I became a bit of a smiling, happy clay figure that could be posed but couldn't move on my own to do anything.
All I did was go to work, take a nap, have dinner, take a nap, hang out with my partner, then go to bed.
I had no desire to learn, to play, to create, to adventure.
I was a shell.
At this point, I finally got into a psychiatrist. That's its own awful story that I'll tell at another time, but right now...
The doctor suggested adding Wellbutrin which I tolerated very well. So well, in fact, that it reminded me of my long standing ADHD-I diagnosis that I had been ignoring. Didn't help with my depression, but it certainly helped with my executive function.
We decided to switch antidepressants. This is a long process. Weaning off SSRIs could be worse, but it certainly wasn't fun. I suffered increased PTSD symptoms, suicidal thoughts, panic attacks, nausea, migraines. The whole shebang.
Eventually, we added in Zoloft.
I didn't let this one last as long as Lexapro. Less start up pains but I certainly wasn't happy after 8 weeks and I was already feeling that familiar NOTHING that made Lexapro unbearable for me.
We decided to give Prozac a try. From my childhood, we know I don't tolerate SNRIs well. So this was our last option for now. I'm fucking tired. My brain and body hurt. I need to recalibrate.
Prozac didn't last more than two weeks. This was just three weeks ago actually.
It was BAD. I thought I was going to die. My most responsed worse than ever and so did just my mind.
I'm lucky I have a loving partner and a good life. I'm so lucky I have years of therapy and a current therapist that kept me safe during this time.
Medication is for a lot of people and can save lives.
Not mine, though.
I almost lost mine.
I don't want to dwell on it too much. My therapist advocated for me and convinced my psych to let me go off all meds except Wellbutrin.
I feel more like myself than I have in a year and a half.
I'm mostly relieved. But I'm also scared for the future. And I feel weirdly ashamed that I couldn't tough it out on the medication route
The thing is...I have CPTSD. That is one definite thing. I have severe health anxiety. I know this for sure. Everything else is up in the air from a diagnosis perspective. It'll be good to go med free for a while to get a baseline for who I really am at this point.
On another note... My therapist started tracking my moods and it became apparent to her very quickly that my cycles have very definite effects on my emotions.
I got in with her referred gyno and I immediately got a PMDD diagnosis.

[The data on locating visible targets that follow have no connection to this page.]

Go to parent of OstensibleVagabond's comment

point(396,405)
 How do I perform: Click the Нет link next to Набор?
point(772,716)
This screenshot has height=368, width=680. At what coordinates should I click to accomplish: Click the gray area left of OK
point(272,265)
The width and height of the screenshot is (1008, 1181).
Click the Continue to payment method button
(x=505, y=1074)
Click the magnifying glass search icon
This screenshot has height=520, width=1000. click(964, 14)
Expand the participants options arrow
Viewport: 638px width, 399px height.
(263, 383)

More than that, with my physical symptoms, she is almost positive I have Endo which could be impacting my mental and physical state.
She wants me to start Norethindrone soon for 3 months to see if it helps. I'll do a separate post on this soon.

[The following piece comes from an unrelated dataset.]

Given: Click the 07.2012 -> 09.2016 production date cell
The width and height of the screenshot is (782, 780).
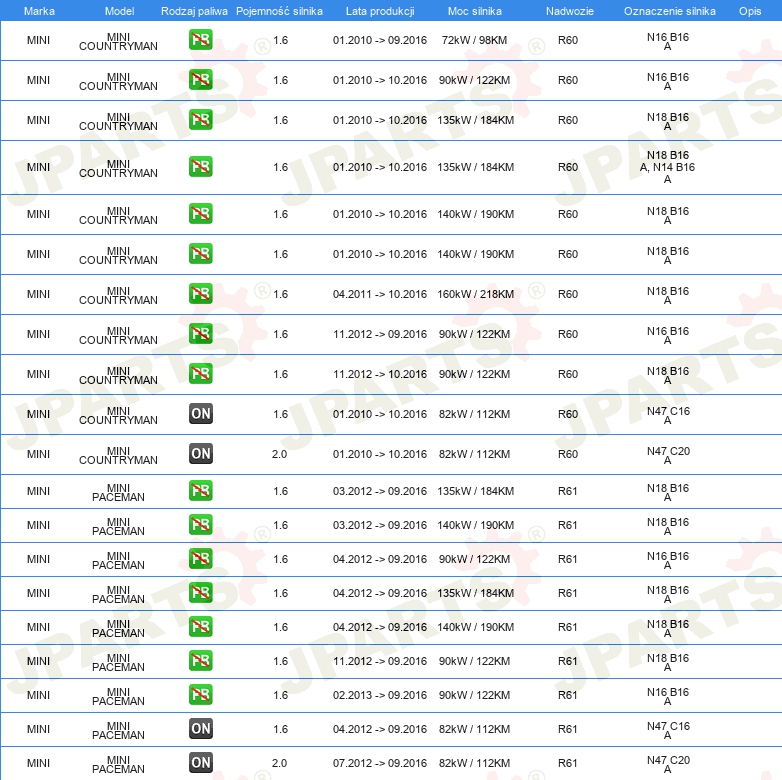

These posts are just for me, but I will tag them in case they are helpful for anyone. I'll discuss my physical and mental health as well health anxiety, food, and ADHD ideas.
I hope this helps me manage my thoughts. Having grown up in a very scary environment that has permanently altered how I navigate the world, I can only compare my experience with medications to that time. I felt isolated, scared, sick, tired, and completely and utterly unlistened to even when I felt like I was screaming for help.
This won't be easy, but we'll keep fighting. I love myself past, present, and future and I plan to protect Leigh with everything I have.